Cerca de 260 contratos de planos de saúde coletivo da Golden Cross ligados à Secretaria Estadual de Educação, serão interrompidos no dia 31 de agosto por decisão unilateral da operadora sob alegação de que a despesa tem sido maior que a receita. No grupo, está a professora aposentada do Estado, Doralice Leite, de 90 anos, que vive sob cuidados hospitalares no sistema home care bancado pelo plano. Segundo o genro de Doralice, Roberto Watts, a professora pagou o plano de saúde coletivo durante 23 anos e que frequentava médicos particulares, utilizando o plano para eventuais exames. “Há dois ou três meses, é que o plano passou a pagar um home care. Ela teve uma infecção, foi internada, passou 30 dias e foi liberada, mas com a necessidade de utilizar equipamentos hospitalares emcasa e ter acompanhamento de vários profissionais, que a gente não tem como manter”, explica. Ela vive com mal de Alzheimer.

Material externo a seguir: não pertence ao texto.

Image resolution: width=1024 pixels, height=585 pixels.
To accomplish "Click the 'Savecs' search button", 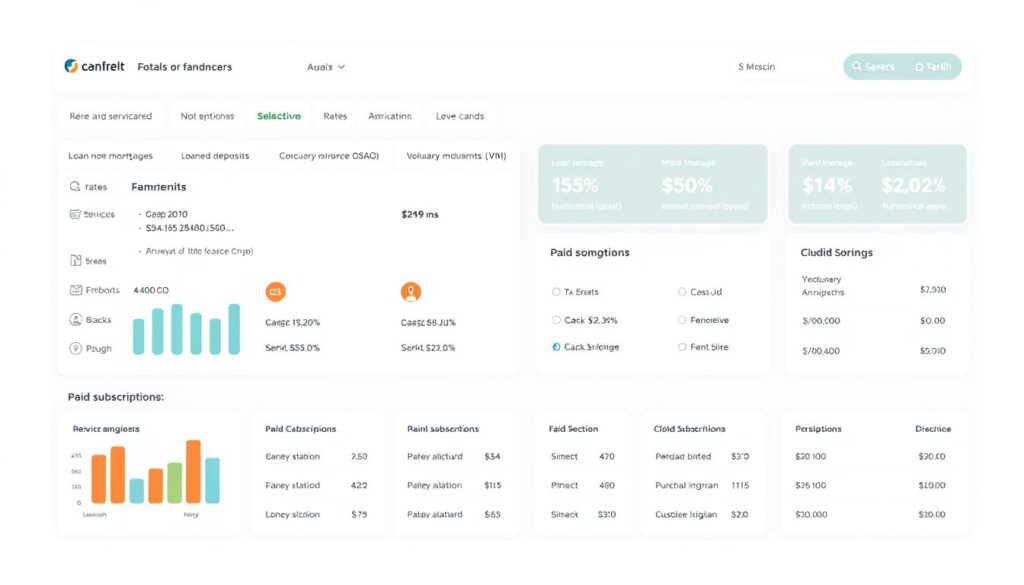I will point(874,67).
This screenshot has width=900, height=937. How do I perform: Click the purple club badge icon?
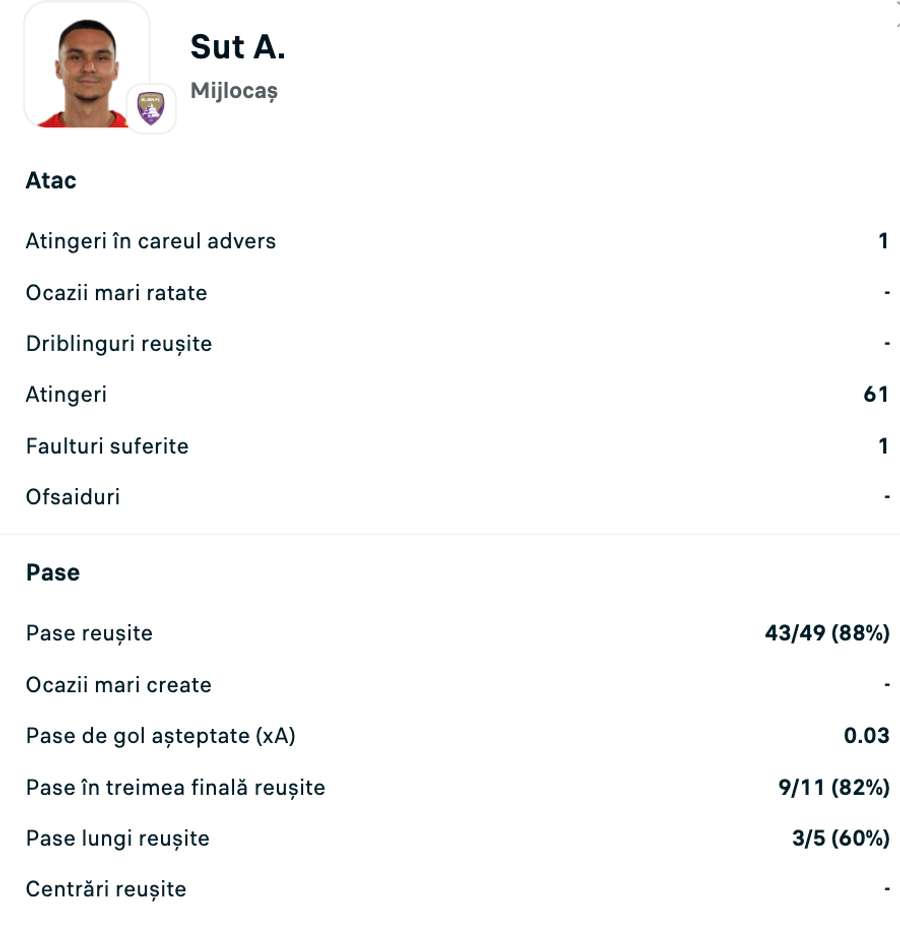tap(151, 108)
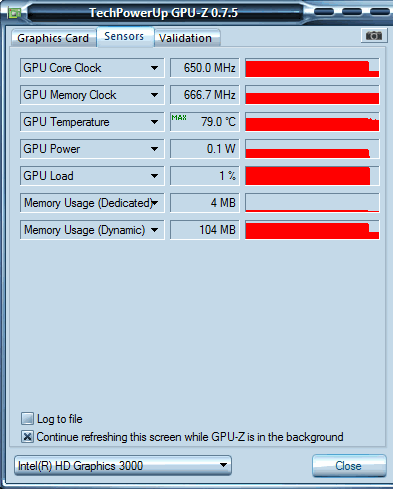Click the GPU-Z app icon in title bar
Image resolution: width=393 pixels, height=489 pixels.
pyautogui.click(x=14, y=13)
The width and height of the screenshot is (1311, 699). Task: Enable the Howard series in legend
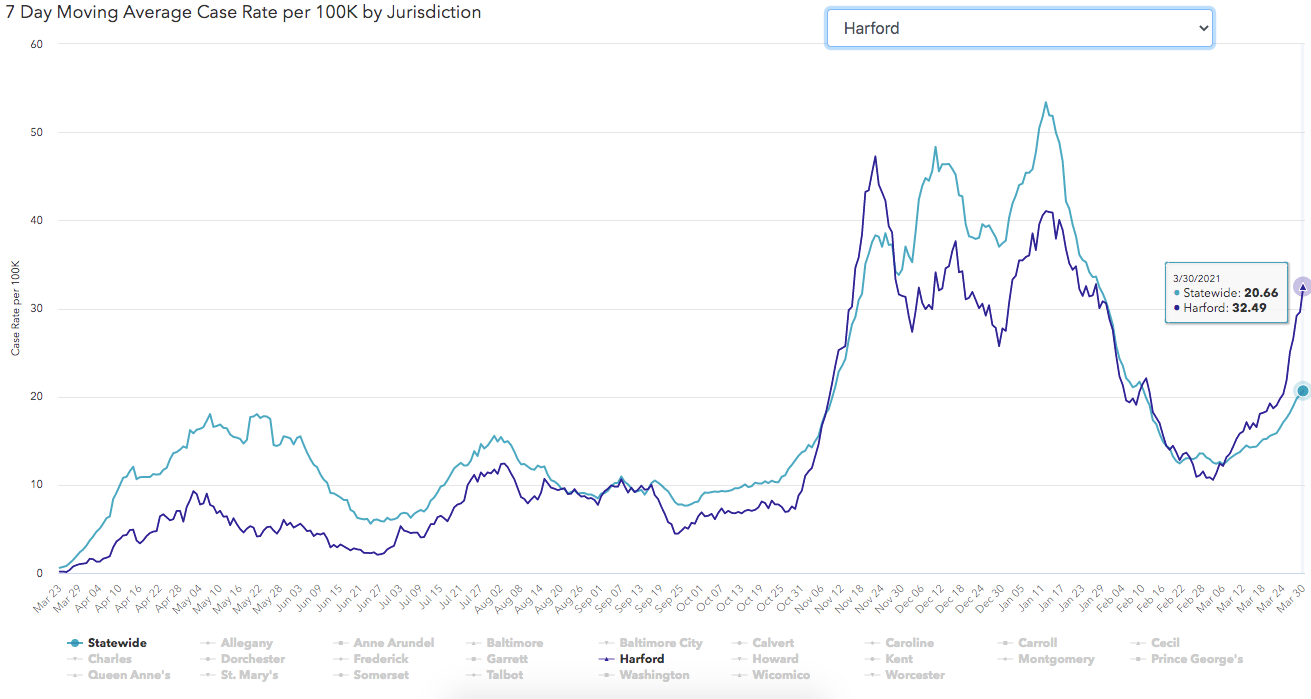tap(775, 659)
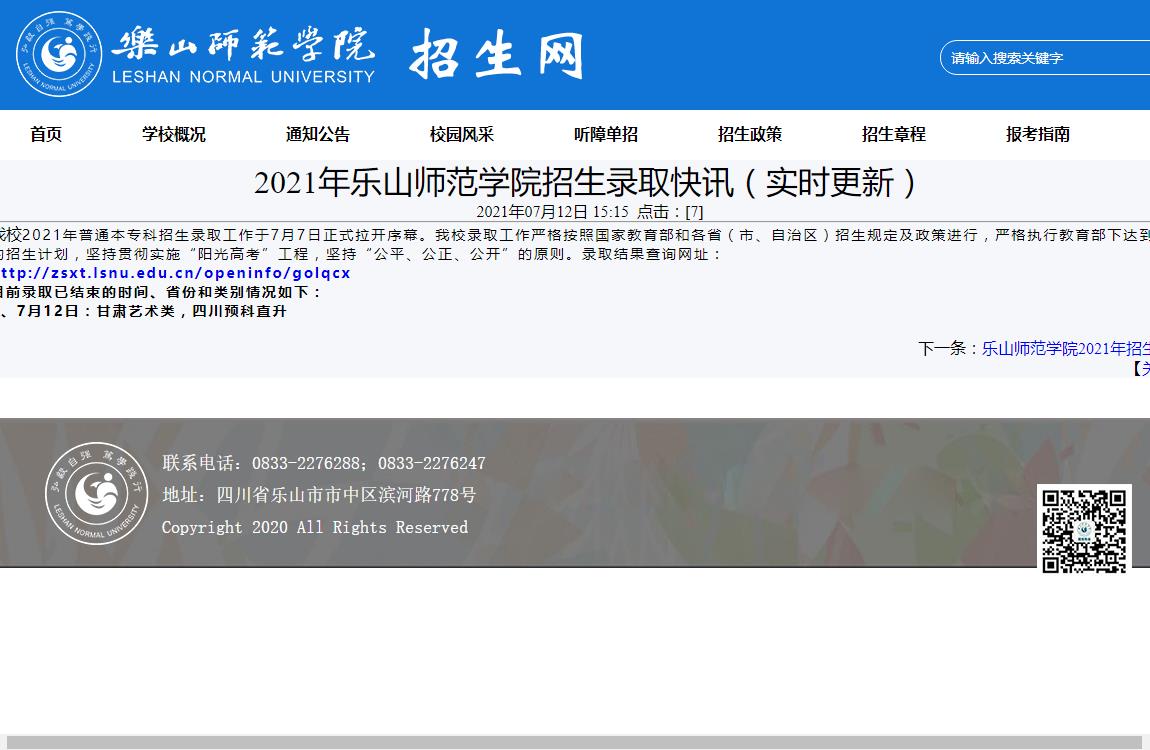The width and height of the screenshot is (1150, 750).
Task: Open the 招生章程 navigation item
Action: [x=894, y=134]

Em nota, a Golden Cross alega que sofreu prejuízo de mais de R$ 10 milhões nos últimos cinco anos e reclama que usuários chegaram a “mover ações judiciais limitando reajustes previstos no contrato e pleitearam coberturas para tratamentos não contemplados pela legislação, inviabilizando por completo a manutenção e o equilíbrio econômico do contrato”. A operadora disponibilizou os telefones 4004-2001 e 0800-7282001 para tirar dúvidas dos usuários. Ainda de acordo com a empresa, o caso de Doralice Leite está sendo avaliado. Após repercussão na TV Globo, a Defensoria Pública do Estado prometeu dar encaminhamento ao caso e marcou um encontro dos interessados com a Agência Nacional de Saúde Suplementar (ANS), a operadora e a Secretaria de Educação para o próximo dia 27. Ainda segundo Roberto, a ANS foi procurada, pela família, mas disse não poder interferir, porque regula apenas contratos individuais.